| (I) An ordered sequence of public-key certificates (or a sequence
of public-key certificates followed by one attribute certificate)
that enables a certificate user to verify the signature on the
last certificate in the path, and thus enables the user to obtain
a certified public key (or certified attributes) of the entity
that is the subject of that last certificate. (See: certificate
validation, valid certificate.)
(O) "An ordered sequence of certificates of objects in the [X.500
Directory Information Tree] which, together with the public key of
the initial object in the path, can be processed to obtain that of
the final object in the path." [X509, R2527]

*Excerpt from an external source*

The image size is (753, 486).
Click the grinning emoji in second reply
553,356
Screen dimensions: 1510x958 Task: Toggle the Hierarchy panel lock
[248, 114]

(C) The path is the "list of certificates needed to allow a
particular user to obtain the public key of another." [X509] The
list is "linked" in the sense that the digital signature of each
certificate (except the first) is verified by the public key
contained in the preceding certificate; i.e., the private key used
to sign a certificate and the public key contained in the
preceding certificate form a key pair owned by the entity that
signed.
(C) In the X.509 quotation in the previous "C" paragraph, the word
"particular" points out that a certification path that can be
validated by one certificate user might not be able to be
validated by another. That is because either the first certificate
should be a trusted certificate (it might be a root certificate)
or the signature on the first certificate should be verified by a
trusted key (it might be a root key), but such trust is defined
relative to each user, not absolutely for all users.